Work instructions >> From the line that has "Image resolution: width=568" down to the final line of the listing below, transcribe every line exactly, and only those.

Material for this exercise >>

====

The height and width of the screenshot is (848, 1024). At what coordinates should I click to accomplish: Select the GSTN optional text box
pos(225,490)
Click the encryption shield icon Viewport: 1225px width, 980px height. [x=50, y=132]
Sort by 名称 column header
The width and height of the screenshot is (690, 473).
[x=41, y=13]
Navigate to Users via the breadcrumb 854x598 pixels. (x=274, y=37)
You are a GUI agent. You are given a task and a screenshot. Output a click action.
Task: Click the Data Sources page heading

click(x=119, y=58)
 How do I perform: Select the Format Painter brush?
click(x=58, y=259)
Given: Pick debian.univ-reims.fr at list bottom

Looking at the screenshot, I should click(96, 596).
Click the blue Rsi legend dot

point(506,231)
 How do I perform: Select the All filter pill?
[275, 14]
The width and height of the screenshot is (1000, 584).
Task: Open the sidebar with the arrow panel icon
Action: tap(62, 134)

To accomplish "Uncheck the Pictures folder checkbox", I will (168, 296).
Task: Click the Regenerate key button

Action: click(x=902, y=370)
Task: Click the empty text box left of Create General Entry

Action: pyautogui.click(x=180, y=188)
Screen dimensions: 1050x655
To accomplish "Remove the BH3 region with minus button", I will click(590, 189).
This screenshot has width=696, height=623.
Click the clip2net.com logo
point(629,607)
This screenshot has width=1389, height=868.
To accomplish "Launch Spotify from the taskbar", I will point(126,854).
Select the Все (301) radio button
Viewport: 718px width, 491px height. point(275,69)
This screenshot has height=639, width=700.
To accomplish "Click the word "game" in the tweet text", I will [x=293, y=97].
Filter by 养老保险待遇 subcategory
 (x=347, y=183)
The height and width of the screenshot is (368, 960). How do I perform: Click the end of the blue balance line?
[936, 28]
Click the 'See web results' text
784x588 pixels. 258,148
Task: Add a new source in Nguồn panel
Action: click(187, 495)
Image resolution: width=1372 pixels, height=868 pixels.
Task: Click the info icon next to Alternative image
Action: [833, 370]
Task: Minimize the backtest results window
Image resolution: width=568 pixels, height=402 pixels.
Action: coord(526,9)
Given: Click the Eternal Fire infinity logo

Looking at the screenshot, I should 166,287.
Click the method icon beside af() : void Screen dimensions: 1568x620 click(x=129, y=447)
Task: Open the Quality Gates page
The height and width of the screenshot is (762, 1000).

====

Answer area >>
Image resolution: width=568 pixels, height=402 pixels.
Action: coord(526,9)
Given: Click the Eternal Fire infinity logo

Looking at the screenshot, I should 166,287.
Click the method icon beside af() : void Screen dimensions: 1568x620 click(x=129, y=447)
Task: Open the Quality Gates page
The height and width of the screenshot is (762, 1000).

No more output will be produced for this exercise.